Type out all the records again exactly.

+--

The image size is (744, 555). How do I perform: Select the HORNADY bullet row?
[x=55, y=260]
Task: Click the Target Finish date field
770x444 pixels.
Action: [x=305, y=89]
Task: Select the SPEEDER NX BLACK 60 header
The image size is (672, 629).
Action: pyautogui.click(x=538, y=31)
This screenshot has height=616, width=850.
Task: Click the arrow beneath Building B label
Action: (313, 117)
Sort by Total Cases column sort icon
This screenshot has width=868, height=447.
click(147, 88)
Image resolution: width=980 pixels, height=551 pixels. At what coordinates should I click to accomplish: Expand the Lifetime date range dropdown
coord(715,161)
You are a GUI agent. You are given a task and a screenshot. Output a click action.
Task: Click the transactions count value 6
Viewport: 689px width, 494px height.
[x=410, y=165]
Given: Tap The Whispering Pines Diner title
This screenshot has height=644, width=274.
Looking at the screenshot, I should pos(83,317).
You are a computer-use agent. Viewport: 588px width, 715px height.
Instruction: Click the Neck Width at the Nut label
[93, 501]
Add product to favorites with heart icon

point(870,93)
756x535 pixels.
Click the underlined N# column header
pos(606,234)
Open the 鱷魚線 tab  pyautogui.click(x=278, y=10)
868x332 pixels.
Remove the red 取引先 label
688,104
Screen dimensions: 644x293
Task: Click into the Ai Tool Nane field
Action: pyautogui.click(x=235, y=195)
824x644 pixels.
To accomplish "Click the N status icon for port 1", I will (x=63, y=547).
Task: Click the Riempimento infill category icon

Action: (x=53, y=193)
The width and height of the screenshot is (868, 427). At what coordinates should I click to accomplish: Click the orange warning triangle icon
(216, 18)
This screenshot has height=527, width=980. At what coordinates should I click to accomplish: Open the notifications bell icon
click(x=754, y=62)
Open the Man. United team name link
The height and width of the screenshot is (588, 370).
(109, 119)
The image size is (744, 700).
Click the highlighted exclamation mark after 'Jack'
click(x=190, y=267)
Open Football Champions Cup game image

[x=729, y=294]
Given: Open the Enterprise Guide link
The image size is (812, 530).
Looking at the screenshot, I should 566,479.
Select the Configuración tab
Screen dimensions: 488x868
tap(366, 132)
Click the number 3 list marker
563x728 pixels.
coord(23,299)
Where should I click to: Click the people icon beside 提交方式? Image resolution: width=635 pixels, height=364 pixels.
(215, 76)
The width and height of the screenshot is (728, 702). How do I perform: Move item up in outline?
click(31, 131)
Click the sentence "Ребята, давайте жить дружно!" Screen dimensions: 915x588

+--

## Result of the exercise
The image size is (744, 555). How do I perform: Select the HORNADY bullet row?
[x=55, y=260]
Task: Click the Target Finish date field
770x444 pixels.
Action: [x=305, y=89]
Task: Select the SPEEDER NX BLACK 60 header
The image size is (672, 629).
Action: pyautogui.click(x=538, y=31)
This screenshot has height=616, width=850.
Task: Click the arrow beneath Building B label
Action: (313, 117)
Sort by Total Cases column sort icon
This screenshot has width=868, height=447.
click(147, 88)
Image resolution: width=980 pixels, height=551 pixels. At what coordinates should I click to accomplish: Expand the Lifetime date range dropdown
coord(715,161)
You are a GUI agent. You are given a task and a screenshot. Output a click action.
Task: Click the transactions count value 6
Viewport: 689px width, 494px height.
[x=410, y=165]
Given: Tap The Whispering Pines Diner title
This screenshot has height=644, width=274.
Looking at the screenshot, I should pos(83,317).
You are a computer-use agent. Viewport: 588px width, 715px height.
Instruction: Click the Neck Width at the Nut label
[93, 501]
Add product to favorites with heart icon

point(870,93)
756x535 pixels.
Click the underlined N# column header
pos(606,234)
Open the 鱷魚線 tab  pyautogui.click(x=278, y=10)
868x332 pixels.
Remove the red 取引先 label
688,104
Screen dimensions: 644x293
Task: Click into the Ai Tool Nane field
Action: pyautogui.click(x=235, y=195)
824x644 pixels.
To accomplish "Click the N status icon for port 1", I will (x=63, y=547).
Task: Click the Riempimento infill category icon

Action: (x=53, y=193)
The width and height of the screenshot is (868, 427). At what coordinates should I click to accomplish: Click the orange warning triangle icon
(216, 18)
This screenshot has height=527, width=980. At what coordinates should I click to accomplish: Open the notifications bell icon
click(x=754, y=62)
Open the Man. United team name link
The height and width of the screenshot is (588, 370).
(109, 119)
The image size is (744, 700).
Click the highlighted exclamation mark after 'Jack'
click(x=190, y=267)
Open Football Champions Cup game image

[x=729, y=294]
Given: Open the Enterprise Guide link
The image size is (812, 530).
Looking at the screenshot, I should 566,479.
Select the Configuración tab
Screen dimensions: 488x868
tap(366, 132)
Click the number 3 list marker
563x728 pixels.
coord(23,299)
Where should I click to: Click the people icon beside 提交方式? Image resolution: width=635 pixels, height=364 pixels.
(215, 76)
The width and height of the screenshot is (728, 702). How do I perform: Move item up in outline?
click(31, 131)
Click the sentence "Ребята, давайте жить дружно!" Screen dimensions: 915x588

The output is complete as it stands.